No. 6 – Goyang Sono Skygunners
- Position: Guard
- League: Korean Basketball League

Personal information
- Born: 14 April 1999 (age 27) Gunsan, North Jeolla Province, South Korea
- Listed height: 187 cm (6 ft 2 in)
- Listed weight: 87 kg (192 lb)

Career information
- High school: Gunsan High School
- College: Yonsei University
- KBL draft: 2021: 1st round, 3rd overall pick
- Playing career: 2021–present

Career history
- 2021–present: Goyang Sono Skygunners

Career highlights
- KBL Best 5 (2024); 2× KBL scoring champion – domestic players (2024, 2025); KBL assists leader (2024); Dong-A Sports Awards Male Basketball Player of the Year (2024);

= Lee Jung-hyun (basketball, born 1999) =

South Korean basketball player (born 1999)

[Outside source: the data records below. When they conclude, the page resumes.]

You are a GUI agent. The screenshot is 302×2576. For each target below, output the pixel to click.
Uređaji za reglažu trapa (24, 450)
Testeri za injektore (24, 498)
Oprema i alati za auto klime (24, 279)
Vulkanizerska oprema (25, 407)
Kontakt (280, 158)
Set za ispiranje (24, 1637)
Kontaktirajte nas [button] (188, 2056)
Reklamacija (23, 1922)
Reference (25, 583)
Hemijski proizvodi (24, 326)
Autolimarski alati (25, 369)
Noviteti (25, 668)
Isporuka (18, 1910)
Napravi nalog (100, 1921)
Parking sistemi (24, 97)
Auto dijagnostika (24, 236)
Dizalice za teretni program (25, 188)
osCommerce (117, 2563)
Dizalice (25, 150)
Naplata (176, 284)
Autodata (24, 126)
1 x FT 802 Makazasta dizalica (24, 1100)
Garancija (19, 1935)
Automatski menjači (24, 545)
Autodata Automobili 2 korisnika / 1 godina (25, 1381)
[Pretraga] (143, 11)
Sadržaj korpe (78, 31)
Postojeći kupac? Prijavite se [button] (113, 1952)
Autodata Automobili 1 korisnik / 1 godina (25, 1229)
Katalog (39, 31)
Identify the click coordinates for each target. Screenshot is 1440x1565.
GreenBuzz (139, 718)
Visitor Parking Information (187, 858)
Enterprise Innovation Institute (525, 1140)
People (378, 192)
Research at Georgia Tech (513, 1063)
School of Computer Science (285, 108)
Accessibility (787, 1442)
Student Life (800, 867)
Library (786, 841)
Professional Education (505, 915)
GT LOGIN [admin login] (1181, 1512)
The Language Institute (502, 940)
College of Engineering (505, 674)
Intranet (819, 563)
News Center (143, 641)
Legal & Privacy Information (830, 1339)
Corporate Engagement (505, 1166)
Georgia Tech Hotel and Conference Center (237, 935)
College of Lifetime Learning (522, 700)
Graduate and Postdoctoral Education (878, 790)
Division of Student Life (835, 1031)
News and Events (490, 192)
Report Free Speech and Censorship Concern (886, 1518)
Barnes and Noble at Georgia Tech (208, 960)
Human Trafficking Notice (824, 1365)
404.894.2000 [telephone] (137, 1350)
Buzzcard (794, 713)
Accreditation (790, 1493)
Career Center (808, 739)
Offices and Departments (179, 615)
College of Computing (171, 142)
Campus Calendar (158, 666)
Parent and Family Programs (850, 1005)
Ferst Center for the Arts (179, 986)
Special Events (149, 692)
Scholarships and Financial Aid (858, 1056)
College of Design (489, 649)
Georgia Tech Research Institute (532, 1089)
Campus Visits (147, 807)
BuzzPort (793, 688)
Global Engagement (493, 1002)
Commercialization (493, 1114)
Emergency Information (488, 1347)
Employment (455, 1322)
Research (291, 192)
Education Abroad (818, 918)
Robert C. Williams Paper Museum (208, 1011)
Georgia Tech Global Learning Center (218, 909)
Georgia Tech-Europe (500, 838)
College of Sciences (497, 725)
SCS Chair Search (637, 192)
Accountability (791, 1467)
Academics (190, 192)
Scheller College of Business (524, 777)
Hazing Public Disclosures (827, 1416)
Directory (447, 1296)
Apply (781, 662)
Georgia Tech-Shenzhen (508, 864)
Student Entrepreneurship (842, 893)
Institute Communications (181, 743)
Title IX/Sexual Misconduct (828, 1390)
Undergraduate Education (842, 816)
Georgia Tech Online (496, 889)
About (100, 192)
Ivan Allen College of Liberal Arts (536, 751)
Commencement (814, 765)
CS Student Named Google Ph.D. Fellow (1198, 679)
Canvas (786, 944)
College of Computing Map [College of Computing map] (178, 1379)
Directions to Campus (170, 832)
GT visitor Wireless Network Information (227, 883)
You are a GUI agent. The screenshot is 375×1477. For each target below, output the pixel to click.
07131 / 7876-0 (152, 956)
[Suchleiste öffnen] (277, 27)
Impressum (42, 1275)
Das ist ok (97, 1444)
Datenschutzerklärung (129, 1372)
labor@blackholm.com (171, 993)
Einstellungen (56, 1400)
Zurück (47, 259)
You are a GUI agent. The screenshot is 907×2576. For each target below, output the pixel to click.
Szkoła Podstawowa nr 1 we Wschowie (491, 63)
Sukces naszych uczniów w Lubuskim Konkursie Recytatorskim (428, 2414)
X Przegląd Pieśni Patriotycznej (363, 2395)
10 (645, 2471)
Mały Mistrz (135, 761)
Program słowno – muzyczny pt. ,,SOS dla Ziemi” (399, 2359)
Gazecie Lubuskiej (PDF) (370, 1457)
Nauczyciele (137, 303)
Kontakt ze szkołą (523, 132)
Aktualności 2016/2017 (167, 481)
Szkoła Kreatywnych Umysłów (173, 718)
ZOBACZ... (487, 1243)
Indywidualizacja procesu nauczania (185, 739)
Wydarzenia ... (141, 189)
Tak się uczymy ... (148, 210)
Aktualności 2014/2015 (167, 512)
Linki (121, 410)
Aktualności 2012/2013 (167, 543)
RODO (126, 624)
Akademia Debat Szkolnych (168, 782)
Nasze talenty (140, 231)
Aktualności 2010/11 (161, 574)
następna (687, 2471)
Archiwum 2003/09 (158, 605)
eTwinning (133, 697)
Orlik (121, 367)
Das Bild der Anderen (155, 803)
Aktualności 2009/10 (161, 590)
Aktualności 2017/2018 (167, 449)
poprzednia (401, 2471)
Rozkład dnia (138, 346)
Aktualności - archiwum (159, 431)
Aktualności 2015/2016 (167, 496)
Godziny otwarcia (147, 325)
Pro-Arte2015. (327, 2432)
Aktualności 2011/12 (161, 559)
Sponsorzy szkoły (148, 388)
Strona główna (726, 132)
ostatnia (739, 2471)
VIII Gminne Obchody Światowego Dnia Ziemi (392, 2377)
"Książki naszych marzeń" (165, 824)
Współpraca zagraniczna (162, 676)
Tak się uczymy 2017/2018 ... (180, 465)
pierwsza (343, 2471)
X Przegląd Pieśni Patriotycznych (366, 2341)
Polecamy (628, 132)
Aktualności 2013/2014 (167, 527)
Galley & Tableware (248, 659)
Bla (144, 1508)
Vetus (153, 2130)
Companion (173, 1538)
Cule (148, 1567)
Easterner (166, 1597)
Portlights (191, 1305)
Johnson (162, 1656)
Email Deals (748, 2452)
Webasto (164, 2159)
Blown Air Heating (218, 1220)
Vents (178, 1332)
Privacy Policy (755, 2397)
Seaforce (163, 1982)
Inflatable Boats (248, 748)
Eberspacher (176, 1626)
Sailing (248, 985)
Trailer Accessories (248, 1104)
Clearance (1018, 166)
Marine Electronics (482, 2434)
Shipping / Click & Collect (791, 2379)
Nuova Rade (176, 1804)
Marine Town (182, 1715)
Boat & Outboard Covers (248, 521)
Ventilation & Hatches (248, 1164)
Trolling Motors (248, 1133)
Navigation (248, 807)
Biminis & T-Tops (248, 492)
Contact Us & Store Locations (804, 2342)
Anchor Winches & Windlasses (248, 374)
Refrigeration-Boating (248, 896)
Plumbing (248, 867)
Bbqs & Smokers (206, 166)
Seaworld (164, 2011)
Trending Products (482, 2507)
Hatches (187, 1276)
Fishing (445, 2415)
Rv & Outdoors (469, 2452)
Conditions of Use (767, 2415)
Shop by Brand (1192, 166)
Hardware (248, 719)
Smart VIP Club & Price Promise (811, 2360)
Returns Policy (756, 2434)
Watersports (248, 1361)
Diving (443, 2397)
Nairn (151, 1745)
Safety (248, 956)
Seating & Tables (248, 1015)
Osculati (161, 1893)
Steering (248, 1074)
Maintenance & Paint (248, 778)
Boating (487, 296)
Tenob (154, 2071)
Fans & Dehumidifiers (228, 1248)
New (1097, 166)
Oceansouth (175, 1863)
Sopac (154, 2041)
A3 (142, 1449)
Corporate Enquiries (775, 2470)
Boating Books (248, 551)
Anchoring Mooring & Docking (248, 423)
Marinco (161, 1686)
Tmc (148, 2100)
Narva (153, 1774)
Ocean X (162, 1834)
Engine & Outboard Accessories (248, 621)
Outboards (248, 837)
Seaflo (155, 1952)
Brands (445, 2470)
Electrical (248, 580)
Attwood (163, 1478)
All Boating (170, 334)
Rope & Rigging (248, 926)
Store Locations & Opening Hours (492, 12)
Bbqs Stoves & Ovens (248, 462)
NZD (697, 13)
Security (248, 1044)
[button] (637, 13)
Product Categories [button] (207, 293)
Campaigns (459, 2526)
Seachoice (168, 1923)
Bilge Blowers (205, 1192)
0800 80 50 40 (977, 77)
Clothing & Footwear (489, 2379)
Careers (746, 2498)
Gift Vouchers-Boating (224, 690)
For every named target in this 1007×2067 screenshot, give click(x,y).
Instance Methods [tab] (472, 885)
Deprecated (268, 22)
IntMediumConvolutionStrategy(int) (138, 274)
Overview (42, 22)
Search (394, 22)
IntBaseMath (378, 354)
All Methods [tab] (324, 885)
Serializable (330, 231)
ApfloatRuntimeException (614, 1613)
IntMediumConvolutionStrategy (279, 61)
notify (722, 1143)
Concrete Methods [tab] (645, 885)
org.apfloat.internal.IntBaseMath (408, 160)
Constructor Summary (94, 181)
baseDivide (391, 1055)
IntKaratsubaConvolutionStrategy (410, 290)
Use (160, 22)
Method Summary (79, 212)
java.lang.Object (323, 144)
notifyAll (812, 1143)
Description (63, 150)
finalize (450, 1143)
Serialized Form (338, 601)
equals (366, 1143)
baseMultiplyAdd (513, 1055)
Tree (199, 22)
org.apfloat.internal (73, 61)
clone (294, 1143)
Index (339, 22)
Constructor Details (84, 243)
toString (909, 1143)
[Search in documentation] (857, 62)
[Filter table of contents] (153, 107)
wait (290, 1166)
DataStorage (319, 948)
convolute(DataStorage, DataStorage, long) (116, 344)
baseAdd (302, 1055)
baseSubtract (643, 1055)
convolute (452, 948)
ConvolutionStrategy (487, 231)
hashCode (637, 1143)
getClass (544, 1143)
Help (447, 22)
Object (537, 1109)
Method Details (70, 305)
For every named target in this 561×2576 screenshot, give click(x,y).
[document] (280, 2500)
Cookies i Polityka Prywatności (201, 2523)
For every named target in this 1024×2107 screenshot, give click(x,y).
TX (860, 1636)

Lee Jung-hyun (born 14 April 1999) is a South Korean professional basketball player for the Korean Basketball League team Goyang Sono Skygunners and the South Korean national team.

==Early life==
A native of Gunsan, Lee grew up as a fan of Busan KCC Egis, which was then based nearby in the provincial capital of Jeonju. He did not move to Seoul to attend high school as was the common practice for many aspiring basketball players and instead attended Gunsan High School. Despite narrowly losing to perennial powerhouses Samil Commercial High School in two different tournaments, he caught the eye of college recruiters as a well-rounded combo guard as he was responsible for nearly overturning Gunsan's points disadvantage.

==College career==
Lee was heavily scouted following his high school successes and committed to Yonsei University. He formed a formidable backcourt with guards Yoo Ki-sang and Yang Jun-seok as Yonsei continued its winning streak in the U-League Championships that began with Choi Jun-yong and the 2016 winning team. During his freshman year, he put up 33 points in Game 1 and 17 points in Game 2 of the U-League Championship finals against rivals Korea University and was named Championship MVP.

==National team career==
===Junior team===
Lee was a standout youth international, especially at the 2016 FIBA Under-17 World Championship. He averaged 18.9 points and 3.9 assists and played a key role in South Korea reaching the quarterfinal stage for the first time in competition history.

==Personal life==
Lee shares the same name with another older player who was born in 1987 and is also an alumnus of Yonsei University. The older Lee Jung-hyun's name is spelled the same in Hangul but written differently in Hanja. This has led to KBL fans to refer to him with various appellations in order to differentiate the two players, the more common being "Small Jung-hyun" (작은 정현, referencing him being the younger of the two) and "Gunsan Jung-hyun" (his hometown is Gunsan while the older Lee Jung-hyun is a Gwangju native).